Create a SQL query for getting a Patching Team Friendly report

Create a SQL query report to get following parameters:

Hostname, IPAddress, Operating System and Version, Architechture, Last Scanned, Credential Success, Vulnerability Title, Solution KB article, Solution Summary, Highest superceded KB article, HighestSuperceded Solution Summary, CVSS score, Exploits, Malware, Risk Score, Severity, Vulnerability Category

I have created the following query which gives duplicate solutions per asset per vulnerability since I cannot get a link between the asset OS and solutionID. Kindly help update my below query to get the desired parameters.

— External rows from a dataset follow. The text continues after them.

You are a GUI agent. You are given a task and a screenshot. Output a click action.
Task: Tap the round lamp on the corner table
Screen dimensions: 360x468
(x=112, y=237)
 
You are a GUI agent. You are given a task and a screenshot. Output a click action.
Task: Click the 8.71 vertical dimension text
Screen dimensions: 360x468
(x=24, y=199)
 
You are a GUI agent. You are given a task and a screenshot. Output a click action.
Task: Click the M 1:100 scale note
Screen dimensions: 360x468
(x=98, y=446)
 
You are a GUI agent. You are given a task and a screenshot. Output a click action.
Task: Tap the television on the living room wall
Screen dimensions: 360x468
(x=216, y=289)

SELECT DISTINCT pt.Hostname, pt.OperatingSystem, pt.Arch, pt.vulnerability, pt.SolutionId, pt.Solution, pt.solution_id AS SupercedingSolutionId, ds.summary AS HighestSupercedingSolution
FROM (SELECT da.host_name AS Hostname, dos.description AS OperatingSystem, dos.architecture AS Arch, dv.title AS vulnerability, ds.solution_id AS SolutionId, ds.summary AS Solution, dshs.superceding_solution_id AS solution_id
FROM dim_asset da
JOIN dim_operating_system dos USING (operating_system_id)
JOIN fact_asset_vulnerability_instance favi USING (asset_id)
JOIN dim_vulnerability dv USING (vulnerability_id)
JOIN dim_vulnerability_solution dvs USING (vulnerability_id)
JOIN dim_solution ds USING (solution_id)
JOIN dim_solution_highest_supercedence dshs USING (solution_id)) pt JOIN dim_solution ds USING (solution_id)

1 Like

When looking to find the solutions of vulnerability findings in your environment, there are two great tables to start from:

  1. dim_asset_vulnerability_solution
  2. dim_asset_vulnerability_best_solution

If you start from one of these two, then you will be able to join dim_asset, fact_asset, dim_vulnerability, and dim_solution to get the fields you need to help communicate to a patching team. The main reason you are getting multiple results currently is because fact_asset_vulnerability_instance will result in multiple vulnerability instances for the same finding. If you want a quick change then you can look at changing fact_asset_vulnerability_instance to fact_asset_vulnerability_finding.